◆ EXERCISE DIRECTIONS
Each line from the one containing "Companies (66, 212)" through the final line of the records is to be repeated exactly, with no additions.

------ GIVEN DATA

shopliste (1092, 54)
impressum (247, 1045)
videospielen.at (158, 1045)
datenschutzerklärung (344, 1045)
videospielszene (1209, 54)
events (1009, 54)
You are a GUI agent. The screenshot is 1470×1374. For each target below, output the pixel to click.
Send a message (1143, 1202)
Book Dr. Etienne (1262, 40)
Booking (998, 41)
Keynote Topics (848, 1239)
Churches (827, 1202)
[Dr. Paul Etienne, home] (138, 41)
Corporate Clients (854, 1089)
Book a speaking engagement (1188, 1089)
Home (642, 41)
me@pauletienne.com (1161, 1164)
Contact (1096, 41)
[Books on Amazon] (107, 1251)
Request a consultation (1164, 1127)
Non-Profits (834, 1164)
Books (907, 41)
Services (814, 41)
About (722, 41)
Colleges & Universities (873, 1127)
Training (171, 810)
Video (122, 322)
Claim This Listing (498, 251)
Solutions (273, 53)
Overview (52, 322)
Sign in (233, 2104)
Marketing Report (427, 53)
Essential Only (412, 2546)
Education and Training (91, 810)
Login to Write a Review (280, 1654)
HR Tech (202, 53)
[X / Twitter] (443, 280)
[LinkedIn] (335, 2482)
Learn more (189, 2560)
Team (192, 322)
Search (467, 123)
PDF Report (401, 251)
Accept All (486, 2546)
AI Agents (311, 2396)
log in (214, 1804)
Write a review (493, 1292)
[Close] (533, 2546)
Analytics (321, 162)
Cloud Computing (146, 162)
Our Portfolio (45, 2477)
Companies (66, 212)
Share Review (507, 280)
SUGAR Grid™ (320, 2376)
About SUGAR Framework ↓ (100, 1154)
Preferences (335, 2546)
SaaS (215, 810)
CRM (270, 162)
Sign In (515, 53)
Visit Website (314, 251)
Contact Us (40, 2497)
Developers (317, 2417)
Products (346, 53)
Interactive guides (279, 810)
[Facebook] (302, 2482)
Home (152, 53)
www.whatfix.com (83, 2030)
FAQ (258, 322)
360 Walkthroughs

------------

◆ YOUR SOLUTION
Companies (66, 212)
Share Review (507, 280)
SUGAR Grid™ (320, 2376)
About SUGAR Framework ↓ (100, 1154)
Preferences (335, 2546)
SaaS (215, 810)
CRM (270, 162)
Sign In (515, 53)
Visit Website (314, 251)
Contact Us (40, 2497)
Developers (317, 2417)
Products (346, 53)
Interactive guides (279, 810)
[Facebook] (302, 2482)
Home (152, 53)
www.whatfix.com (83, 2030)
FAQ (258, 322)
360 Walkthroughs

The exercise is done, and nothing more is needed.